↓

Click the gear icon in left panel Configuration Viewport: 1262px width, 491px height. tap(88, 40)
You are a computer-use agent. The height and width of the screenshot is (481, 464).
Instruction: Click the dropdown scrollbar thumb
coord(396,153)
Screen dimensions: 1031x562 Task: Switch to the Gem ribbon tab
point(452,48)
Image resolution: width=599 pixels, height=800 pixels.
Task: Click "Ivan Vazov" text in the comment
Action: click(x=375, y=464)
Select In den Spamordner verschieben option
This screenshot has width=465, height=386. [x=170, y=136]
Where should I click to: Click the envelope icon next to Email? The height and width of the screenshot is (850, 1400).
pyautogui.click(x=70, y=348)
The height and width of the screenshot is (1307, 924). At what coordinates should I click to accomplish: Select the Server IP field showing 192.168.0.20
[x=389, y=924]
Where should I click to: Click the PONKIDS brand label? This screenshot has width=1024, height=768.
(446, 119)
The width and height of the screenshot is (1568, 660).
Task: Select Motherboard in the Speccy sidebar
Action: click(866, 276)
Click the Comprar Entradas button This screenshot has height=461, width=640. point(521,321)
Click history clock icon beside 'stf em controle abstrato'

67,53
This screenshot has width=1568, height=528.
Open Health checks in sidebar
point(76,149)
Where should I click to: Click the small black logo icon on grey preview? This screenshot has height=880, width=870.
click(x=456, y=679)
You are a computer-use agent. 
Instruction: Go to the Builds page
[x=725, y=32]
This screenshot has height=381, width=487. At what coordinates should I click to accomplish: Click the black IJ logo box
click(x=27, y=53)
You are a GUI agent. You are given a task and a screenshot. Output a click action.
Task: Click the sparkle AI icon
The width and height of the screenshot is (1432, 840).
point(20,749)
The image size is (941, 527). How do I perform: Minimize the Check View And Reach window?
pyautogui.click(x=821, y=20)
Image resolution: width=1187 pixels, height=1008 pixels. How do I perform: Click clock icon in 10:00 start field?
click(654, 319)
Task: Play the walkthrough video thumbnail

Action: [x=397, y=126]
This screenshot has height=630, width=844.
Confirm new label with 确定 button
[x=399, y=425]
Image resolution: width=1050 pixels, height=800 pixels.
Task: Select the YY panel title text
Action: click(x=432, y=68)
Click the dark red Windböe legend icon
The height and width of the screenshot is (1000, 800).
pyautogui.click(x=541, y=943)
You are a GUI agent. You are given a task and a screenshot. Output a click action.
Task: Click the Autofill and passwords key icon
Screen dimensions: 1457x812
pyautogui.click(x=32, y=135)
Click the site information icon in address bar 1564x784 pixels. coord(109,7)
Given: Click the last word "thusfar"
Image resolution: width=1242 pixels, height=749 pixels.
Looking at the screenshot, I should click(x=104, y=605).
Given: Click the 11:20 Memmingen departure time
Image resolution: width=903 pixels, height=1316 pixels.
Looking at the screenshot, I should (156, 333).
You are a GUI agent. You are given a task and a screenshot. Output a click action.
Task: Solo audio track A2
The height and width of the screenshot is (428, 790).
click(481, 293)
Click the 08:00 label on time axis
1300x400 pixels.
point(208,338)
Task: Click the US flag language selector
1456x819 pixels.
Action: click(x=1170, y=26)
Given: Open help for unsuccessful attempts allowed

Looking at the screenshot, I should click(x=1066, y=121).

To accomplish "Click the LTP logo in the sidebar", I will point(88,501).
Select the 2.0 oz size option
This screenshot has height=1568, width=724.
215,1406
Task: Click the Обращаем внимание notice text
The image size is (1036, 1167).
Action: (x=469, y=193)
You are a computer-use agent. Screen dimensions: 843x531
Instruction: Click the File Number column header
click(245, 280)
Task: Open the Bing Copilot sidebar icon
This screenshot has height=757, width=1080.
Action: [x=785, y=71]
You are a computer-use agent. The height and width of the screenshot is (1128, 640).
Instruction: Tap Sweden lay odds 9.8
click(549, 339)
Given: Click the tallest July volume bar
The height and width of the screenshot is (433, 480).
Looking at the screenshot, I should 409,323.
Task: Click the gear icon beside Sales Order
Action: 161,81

↑

• What you have to do: Your answer must be the full listing above, reproduced exactly.

• Expected answer:
Click the gear icon in left panel Configuration Viewport: 1262px width, 491px height. tap(88, 40)
You are a computer-use agent. The height and width of the screenshot is (481, 464).
Instruction: Click the dropdown scrollbar thumb
coord(396,153)
Screen dimensions: 1031x562 Task: Switch to the Gem ribbon tab
point(452,48)
Image resolution: width=599 pixels, height=800 pixels.
Task: Click "Ivan Vazov" text in the comment
Action: click(x=375, y=464)
Select In den Spamordner verschieben option
This screenshot has width=465, height=386. [x=170, y=136]
Where should I click to: Click the envelope icon next to Email? The height and width of the screenshot is (850, 1400).
pyautogui.click(x=70, y=348)
The height and width of the screenshot is (1307, 924). At what coordinates should I click to accomplish: Select the Server IP field showing 192.168.0.20
[x=389, y=924]
Where should I click to: Click the PONKIDS brand label? This screenshot has width=1024, height=768.
(446, 119)
The width and height of the screenshot is (1568, 660).
Task: Select Motherboard in the Speccy sidebar
Action: click(866, 276)
Click the Comprar Entradas button This screenshot has height=461, width=640. point(521,321)
Click history clock icon beside 'stf em controle abstrato'

67,53
This screenshot has width=1568, height=528.
Open Health checks in sidebar
point(76,149)
Where should I click to: Click the small black logo icon on grey preview? This screenshot has height=880, width=870.
click(x=456, y=679)
You are a computer-use agent. 
Instruction: Go to the Builds page
[x=725, y=32]
This screenshot has height=381, width=487. At what coordinates should I click to accomplish: Click the black IJ logo box
click(x=27, y=53)
You are a GUI agent. You are given a task and a screenshot. Output a click action.
Task: Click the sparkle AI icon
The width and height of the screenshot is (1432, 840).
point(20,749)
The image size is (941, 527). How do I perform: Minimize the Check View And Reach window?
pyautogui.click(x=821, y=20)
Image resolution: width=1187 pixels, height=1008 pixels. How do I perform: Click clock icon in 10:00 start field?
click(654, 319)
Task: Play the walkthrough video thumbnail

Action: [x=397, y=126]
This screenshot has height=630, width=844.
Confirm new label with 确定 button
[x=399, y=425]
Image resolution: width=1050 pixels, height=800 pixels.
Task: Select the YY panel title text
Action: click(x=432, y=68)
Click the dark red Windböe legend icon
The height and width of the screenshot is (1000, 800).
pyautogui.click(x=541, y=943)
You are a GUI agent. You are given a task and a screenshot. Output a click action.
Task: Click the Autofill and passwords key icon
Screen dimensions: 1457x812
pyautogui.click(x=32, y=135)
Click the site information icon in address bar 1564x784 pixels. coord(109,7)
Given: Click the last word "thusfar"
Image resolution: width=1242 pixels, height=749 pixels.
Looking at the screenshot, I should click(x=104, y=605).
Given: Click the 11:20 Memmingen departure time
Image resolution: width=903 pixels, height=1316 pixels.
Looking at the screenshot, I should (156, 333).
You are a GUI agent. You are given a task and a screenshot. Output a click action.
Task: Solo audio track A2
The height and width of the screenshot is (428, 790).
click(481, 293)
Click the 08:00 label on time axis
1300x400 pixels.
point(208,338)
Task: Click the US flag language selector
1456x819 pixels.
Action: click(x=1170, y=26)
Given: Open help for unsuccessful attempts allowed

Looking at the screenshot, I should click(x=1066, y=121).

To accomplish "Click the LTP logo in the sidebar", I will point(88,501).
Select the 2.0 oz size option
This screenshot has height=1568, width=724.
215,1406
Task: Click the Обращаем внимание notice text
The image size is (1036, 1167).
Action: (x=469, y=193)
You are a computer-use agent. Screen dimensions: 843x531
Instruction: Click the File Number column header
click(245, 280)
Task: Open the Bing Copilot sidebar icon
This screenshot has height=757, width=1080.
Action: [x=785, y=71]
You are a computer-use agent. The height and width of the screenshot is (1128, 640).
Instruction: Tap Sweden lay odds 9.8
click(549, 339)
Given: Click the tallest July volume bar
The height and width of the screenshot is (433, 480).
Looking at the screenshot, I should 409,323.
Task: Click the gear icon beside Sales Order
Action: 161,81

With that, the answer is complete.